Monday, Oct. 02, 1950
The Trouble with Hollywood
In the midst of a bad week, Hollywood licked its wounds and struck back at a few tormentors. Items:
P:A Gallup survey on movie attendance for the first six months of 1950 indicated that, despite a 19 million population increase, weekly ticket sales had dropped 9% under the prewar average. Since 1946, Hollywood appears to have lost close to 24 million customers.
Touchy moviemen sent an angry protest to RCA President Frank Folsom about a skit by TV Comics Dean Martin and Jerry Lewis on the Colgate Comedy Hour (NBC-TV). The skit, showing a theater owner literally dragging patrons off the sidewalks and a cashier baiting passers-by in a low-cut evening gown, had "done serious damage to the industry." The moviemen asked RCA to "take steps immediately to see that this scene is not repeated on other stations." Martin & Lewis quickly apologized.

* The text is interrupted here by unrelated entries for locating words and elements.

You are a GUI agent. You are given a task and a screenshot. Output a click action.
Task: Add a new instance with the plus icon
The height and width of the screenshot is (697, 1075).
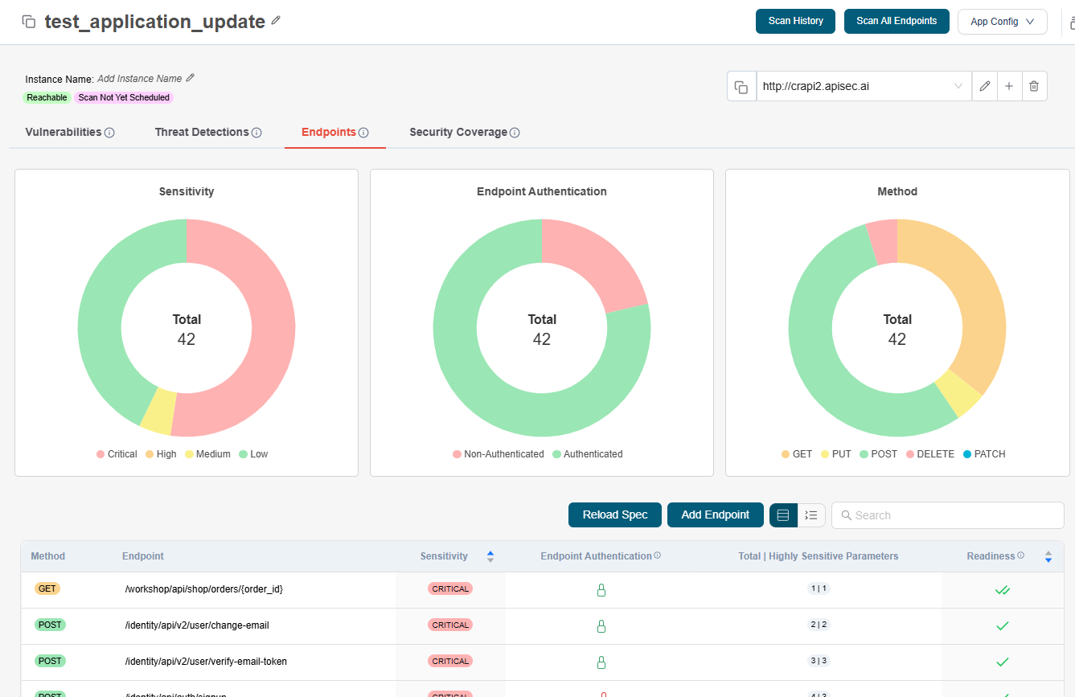click(1009, 87)
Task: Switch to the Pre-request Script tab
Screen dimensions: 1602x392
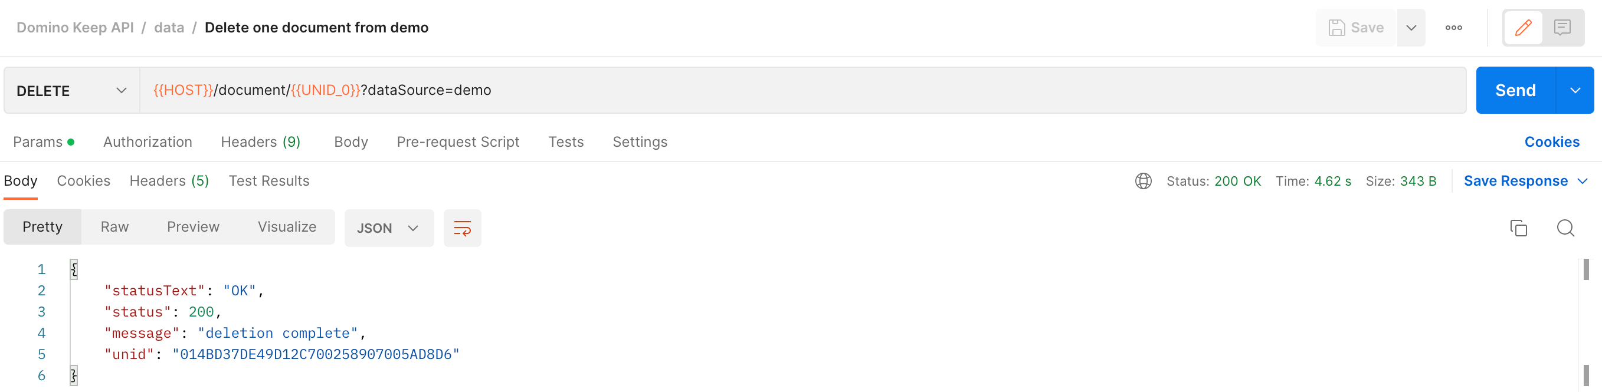Action: [x=458, y=142]
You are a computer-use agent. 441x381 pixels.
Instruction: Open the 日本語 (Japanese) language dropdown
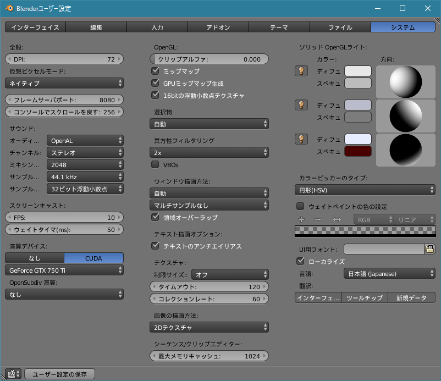pyautogui.click(x=389, y=273)
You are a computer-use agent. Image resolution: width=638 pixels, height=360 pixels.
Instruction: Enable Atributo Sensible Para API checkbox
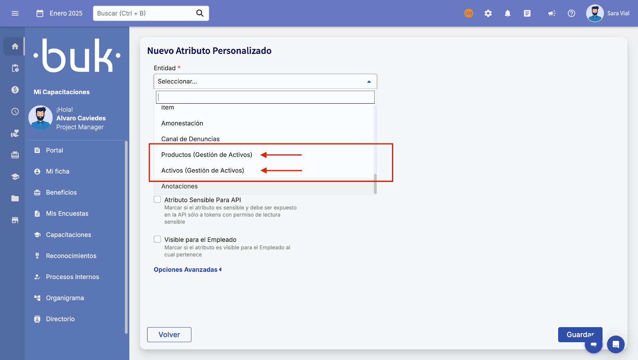(x=158, y=200)
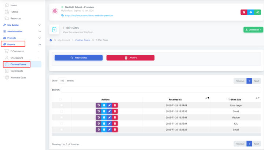Click edit pencil icon for Medium entry
The width and height of the screenshot is (264, 150).
point(110,117)
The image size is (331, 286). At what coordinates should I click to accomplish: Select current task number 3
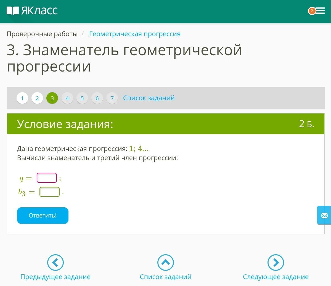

P:Hollywood's vigilant COMPO (Council of Motion Picture Organizations) got out a booklet quoting some 56 sociologists and psychiatrists to the effect that movies are not really responsible for juvenile delinquency. Sample dubious boost for the industry, from University of Illinois President George Stoddard: "There is little evidence that the motion picture has much effect upon the behavior of children. When a healthy high-school boy chooses to spend three hours on a sunny Saturday in a world of make-believe, the trouble is not with the motion picture but in the quality of home and neighborhood life."